● **DATA PROVIDED**
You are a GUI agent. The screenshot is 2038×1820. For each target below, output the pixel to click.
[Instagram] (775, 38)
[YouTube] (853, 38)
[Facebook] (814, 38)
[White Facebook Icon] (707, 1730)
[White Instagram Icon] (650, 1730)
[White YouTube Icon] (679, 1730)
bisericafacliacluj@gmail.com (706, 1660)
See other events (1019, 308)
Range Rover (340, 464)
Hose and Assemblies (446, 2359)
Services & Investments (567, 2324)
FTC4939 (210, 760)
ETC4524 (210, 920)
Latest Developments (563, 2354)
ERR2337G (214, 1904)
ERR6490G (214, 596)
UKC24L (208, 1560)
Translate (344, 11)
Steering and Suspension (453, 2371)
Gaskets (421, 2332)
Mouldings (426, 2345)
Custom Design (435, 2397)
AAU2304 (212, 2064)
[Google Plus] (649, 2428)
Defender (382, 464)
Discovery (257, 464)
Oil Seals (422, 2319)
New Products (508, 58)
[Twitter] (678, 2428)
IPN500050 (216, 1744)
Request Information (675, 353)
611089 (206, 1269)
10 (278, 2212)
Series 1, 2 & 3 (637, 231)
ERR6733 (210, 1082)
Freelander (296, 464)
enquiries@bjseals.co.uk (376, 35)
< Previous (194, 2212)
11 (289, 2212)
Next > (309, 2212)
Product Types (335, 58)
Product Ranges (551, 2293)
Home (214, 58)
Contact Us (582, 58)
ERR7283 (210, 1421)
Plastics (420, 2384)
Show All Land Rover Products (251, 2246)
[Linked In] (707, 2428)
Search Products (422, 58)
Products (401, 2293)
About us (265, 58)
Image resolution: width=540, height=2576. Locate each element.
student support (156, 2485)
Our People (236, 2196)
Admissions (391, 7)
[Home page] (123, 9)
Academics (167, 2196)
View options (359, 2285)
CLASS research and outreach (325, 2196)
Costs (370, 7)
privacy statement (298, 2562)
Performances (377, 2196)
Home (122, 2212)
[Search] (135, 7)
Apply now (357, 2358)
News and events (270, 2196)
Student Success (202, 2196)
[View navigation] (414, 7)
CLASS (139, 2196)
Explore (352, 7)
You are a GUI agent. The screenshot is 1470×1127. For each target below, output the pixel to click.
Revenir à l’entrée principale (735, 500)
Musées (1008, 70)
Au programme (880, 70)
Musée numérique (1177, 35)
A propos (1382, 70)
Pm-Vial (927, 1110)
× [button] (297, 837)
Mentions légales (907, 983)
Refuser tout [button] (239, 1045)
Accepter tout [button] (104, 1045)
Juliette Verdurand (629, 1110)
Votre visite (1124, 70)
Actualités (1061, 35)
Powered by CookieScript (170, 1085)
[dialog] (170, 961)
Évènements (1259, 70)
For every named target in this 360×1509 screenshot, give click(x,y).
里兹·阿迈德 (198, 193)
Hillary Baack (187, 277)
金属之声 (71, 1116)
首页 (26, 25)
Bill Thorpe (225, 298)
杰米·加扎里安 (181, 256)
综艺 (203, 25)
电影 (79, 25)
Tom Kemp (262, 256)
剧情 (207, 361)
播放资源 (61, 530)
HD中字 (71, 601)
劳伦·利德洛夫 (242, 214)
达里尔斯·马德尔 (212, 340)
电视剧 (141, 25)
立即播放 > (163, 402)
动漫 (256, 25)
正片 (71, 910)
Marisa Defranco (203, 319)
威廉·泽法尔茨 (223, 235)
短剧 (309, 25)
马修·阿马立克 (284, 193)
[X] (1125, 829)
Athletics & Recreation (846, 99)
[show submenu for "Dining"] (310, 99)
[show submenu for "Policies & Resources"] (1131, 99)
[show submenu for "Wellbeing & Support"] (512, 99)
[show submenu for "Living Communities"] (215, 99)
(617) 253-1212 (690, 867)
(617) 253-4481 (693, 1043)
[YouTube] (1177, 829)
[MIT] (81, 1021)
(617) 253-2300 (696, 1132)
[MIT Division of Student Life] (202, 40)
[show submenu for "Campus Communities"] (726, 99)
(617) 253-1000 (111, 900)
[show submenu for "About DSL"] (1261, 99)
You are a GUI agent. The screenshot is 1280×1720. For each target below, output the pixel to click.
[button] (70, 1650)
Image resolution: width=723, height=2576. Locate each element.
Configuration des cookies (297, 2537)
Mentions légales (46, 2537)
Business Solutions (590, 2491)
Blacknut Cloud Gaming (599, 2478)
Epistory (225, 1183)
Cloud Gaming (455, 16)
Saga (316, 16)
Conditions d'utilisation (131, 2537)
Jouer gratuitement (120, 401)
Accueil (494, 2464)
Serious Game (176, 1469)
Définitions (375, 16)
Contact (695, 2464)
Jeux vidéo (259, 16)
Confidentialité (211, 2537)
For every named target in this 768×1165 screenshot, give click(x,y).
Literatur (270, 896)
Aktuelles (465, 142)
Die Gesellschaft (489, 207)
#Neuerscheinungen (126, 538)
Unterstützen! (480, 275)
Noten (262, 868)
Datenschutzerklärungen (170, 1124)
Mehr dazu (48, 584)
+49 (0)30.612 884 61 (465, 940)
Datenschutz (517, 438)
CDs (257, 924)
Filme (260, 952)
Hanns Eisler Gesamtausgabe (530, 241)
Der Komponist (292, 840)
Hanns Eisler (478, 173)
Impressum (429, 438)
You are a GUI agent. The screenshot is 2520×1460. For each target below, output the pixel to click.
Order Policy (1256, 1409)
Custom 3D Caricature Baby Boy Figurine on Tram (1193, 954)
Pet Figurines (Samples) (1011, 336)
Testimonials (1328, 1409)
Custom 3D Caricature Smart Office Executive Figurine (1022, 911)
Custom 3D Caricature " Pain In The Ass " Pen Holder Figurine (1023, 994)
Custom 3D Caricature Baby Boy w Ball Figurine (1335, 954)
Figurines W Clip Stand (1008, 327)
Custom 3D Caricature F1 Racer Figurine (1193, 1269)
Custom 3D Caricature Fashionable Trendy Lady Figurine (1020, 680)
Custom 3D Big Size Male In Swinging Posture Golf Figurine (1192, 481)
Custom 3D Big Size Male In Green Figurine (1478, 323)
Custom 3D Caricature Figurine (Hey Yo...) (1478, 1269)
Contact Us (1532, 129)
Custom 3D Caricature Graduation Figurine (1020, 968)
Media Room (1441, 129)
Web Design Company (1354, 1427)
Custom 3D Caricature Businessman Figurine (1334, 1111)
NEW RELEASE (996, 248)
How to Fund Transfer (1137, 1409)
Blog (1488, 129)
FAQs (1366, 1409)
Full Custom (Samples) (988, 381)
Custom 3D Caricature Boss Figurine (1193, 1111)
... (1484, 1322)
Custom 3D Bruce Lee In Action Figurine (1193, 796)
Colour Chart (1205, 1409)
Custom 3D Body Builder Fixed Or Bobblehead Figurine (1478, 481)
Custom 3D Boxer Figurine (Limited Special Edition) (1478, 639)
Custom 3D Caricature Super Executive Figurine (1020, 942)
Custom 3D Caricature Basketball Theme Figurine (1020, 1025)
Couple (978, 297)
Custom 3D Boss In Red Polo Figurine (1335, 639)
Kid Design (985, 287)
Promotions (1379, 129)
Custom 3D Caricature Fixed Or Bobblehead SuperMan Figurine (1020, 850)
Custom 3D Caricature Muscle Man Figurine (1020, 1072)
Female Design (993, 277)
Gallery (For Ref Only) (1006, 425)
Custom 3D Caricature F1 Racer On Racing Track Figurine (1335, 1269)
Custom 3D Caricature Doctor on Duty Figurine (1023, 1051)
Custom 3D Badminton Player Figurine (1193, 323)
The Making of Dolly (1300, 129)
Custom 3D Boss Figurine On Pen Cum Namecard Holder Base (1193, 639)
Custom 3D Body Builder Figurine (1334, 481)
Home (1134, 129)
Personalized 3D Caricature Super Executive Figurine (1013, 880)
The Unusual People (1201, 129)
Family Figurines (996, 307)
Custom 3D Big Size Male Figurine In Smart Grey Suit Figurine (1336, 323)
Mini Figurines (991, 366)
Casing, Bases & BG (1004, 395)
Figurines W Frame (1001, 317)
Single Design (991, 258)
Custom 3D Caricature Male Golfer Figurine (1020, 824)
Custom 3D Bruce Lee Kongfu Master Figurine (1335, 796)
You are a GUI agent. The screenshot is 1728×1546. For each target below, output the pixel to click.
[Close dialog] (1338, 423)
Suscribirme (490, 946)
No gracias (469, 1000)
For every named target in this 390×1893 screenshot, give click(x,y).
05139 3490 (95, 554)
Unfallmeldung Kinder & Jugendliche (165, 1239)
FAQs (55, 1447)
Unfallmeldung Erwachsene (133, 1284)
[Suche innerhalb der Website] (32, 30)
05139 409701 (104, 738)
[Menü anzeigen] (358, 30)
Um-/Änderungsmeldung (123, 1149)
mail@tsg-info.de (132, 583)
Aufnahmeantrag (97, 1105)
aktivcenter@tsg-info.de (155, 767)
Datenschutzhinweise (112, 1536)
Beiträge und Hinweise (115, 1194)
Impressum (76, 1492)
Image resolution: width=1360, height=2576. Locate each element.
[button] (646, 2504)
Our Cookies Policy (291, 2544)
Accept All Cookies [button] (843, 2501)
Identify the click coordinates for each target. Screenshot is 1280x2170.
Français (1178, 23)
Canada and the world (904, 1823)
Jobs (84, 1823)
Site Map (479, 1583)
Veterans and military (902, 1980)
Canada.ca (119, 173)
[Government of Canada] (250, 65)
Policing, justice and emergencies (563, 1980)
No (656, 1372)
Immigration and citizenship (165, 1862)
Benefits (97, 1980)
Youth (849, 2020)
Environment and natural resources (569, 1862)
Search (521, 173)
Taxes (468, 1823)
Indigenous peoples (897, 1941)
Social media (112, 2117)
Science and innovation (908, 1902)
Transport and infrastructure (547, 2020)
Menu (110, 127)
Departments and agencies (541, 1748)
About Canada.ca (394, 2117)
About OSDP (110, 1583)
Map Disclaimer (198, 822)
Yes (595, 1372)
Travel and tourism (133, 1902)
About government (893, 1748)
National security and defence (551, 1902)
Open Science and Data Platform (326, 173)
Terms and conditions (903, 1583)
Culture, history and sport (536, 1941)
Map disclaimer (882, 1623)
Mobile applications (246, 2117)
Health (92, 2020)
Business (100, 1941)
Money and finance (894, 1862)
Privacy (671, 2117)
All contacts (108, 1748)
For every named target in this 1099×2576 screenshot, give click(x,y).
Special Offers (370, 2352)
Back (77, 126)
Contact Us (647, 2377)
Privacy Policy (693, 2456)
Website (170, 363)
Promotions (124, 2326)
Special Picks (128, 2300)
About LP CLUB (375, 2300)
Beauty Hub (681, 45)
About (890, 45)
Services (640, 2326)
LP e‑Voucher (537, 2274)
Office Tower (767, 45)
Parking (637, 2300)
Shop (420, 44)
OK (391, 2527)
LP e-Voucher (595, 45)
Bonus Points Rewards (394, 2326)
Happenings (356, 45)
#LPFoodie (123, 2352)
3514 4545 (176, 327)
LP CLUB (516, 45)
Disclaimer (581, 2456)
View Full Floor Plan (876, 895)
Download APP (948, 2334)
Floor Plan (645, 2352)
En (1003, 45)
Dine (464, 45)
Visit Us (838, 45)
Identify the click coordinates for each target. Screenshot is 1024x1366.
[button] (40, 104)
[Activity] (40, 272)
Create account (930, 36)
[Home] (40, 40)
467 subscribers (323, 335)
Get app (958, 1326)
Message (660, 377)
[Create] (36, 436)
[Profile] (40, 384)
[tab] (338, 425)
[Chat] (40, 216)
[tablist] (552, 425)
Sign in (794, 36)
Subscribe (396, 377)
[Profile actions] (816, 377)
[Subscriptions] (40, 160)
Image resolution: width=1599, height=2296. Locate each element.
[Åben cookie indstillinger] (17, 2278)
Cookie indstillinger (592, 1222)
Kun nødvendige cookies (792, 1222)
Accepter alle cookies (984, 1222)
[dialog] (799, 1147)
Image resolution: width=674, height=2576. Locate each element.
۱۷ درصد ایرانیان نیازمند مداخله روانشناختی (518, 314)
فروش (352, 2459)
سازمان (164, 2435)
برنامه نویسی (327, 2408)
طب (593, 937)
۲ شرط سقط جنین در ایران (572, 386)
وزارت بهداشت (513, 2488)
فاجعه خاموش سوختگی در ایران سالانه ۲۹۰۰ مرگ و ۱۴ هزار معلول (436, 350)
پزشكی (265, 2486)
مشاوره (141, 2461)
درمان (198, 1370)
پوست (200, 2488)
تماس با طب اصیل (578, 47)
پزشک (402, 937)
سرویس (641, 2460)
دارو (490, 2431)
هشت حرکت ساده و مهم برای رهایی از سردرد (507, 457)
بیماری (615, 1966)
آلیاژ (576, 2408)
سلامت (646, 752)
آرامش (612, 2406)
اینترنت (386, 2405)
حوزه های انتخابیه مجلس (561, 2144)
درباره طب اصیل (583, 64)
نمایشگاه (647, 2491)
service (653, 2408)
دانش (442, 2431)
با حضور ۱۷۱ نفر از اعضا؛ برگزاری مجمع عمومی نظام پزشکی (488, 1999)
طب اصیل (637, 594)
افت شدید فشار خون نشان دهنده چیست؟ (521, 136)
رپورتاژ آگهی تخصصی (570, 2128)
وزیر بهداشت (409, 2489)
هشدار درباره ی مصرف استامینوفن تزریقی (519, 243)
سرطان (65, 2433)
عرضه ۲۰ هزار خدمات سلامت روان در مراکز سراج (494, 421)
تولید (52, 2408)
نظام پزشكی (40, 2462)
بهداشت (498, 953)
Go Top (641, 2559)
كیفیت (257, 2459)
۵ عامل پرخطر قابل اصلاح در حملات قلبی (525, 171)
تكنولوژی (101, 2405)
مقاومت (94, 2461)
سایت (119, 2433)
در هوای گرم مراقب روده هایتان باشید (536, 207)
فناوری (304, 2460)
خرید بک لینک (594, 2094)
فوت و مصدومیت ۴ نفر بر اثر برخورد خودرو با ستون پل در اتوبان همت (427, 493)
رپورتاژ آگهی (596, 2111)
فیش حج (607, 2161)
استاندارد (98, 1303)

● **WHAT TO DO**
Beginning at the line above that contains "New Products (508, 58)", return each line exactly through the line that contains "< Previous (194, 2212)", and no others.

● **TASK SOLUTION**
New Products (508, 58)
[Twitter] (678, 2428)
IPN500050 (216, 1744)
Request Information (675, 353)
611089 (206, 1269)
10 (278, 2212)
Series 1, 2 & 3 (637, 231)
ERR6733 (210, 1082)
Freelander (296, 464)
enquiries@bjseals.co.uk (376, 35)
< Previous (194, 2212)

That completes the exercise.